National Guard to relieve some U.S. troops in Iraq

Fort Riley brigade likely to be deployed

? U.S. Army leaders are preparing to announce as early as today a plan to start relieving exhausted troops in Iraq with thousands of soldiers from U.S.-based units and an additional 10,000 National Guardsmen who will be called to active duty.

The deployments will be part of a detailed, two-year plan to make certain that units in Iraq, Afghanistan and other countries where the United States has peacekeeping forces are rotated home after one year.

Military informants told Knight Ridder that Acting Army Chief of Staff Gen. John Keane would designate both active-duty and Army National Guard units to be placed on the list to deploy to Iraq. The informants spoke on the condition of anonymity.

The plan will require the call-up of two specially trained “enhanced brigades” of the Army National Guard for one-year tours in Iraq, in addition to three active-duty brigades also destined for Iraq as replacements. The 1st Cavalry Division at Fort Hood, Texas, will play a key part in Keane’s rotation and assignment plans.

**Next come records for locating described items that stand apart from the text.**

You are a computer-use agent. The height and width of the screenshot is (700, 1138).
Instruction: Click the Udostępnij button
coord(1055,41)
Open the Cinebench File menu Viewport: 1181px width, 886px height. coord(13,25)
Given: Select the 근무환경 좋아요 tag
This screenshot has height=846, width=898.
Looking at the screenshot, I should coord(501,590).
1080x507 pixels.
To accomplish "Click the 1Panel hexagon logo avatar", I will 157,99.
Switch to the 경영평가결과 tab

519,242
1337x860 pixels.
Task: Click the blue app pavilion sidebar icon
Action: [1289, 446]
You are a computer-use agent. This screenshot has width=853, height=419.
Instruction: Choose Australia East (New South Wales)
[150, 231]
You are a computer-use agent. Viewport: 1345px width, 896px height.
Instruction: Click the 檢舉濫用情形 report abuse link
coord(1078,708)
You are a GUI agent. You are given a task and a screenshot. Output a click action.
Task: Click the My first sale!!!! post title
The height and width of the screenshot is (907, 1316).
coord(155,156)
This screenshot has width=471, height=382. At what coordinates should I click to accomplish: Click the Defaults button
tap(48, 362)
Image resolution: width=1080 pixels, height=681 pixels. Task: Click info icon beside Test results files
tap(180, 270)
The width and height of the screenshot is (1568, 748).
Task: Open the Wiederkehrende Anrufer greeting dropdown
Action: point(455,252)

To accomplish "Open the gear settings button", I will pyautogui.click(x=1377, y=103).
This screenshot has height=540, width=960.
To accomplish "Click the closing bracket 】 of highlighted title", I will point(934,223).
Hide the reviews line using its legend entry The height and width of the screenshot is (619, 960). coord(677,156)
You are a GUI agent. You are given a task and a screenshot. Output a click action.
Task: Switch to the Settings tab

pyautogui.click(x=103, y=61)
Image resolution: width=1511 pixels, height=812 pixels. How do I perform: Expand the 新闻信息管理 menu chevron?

The three active-duty brigades likely to be tapped for Iraq duty this year are a brigade of the 82nd Airborne Division at Fort Bragg, N.C., a new experimental Stryker armored vehicle-equipped brigade of the 2nd Division based at Fort Lewis, Wash., and a brigade of the 1st Armored Division based at Fort Riley, Kan.

There are already more than 200,000 National Guard and reserve troops of all services on active duty out of a total part-time force of 900,000.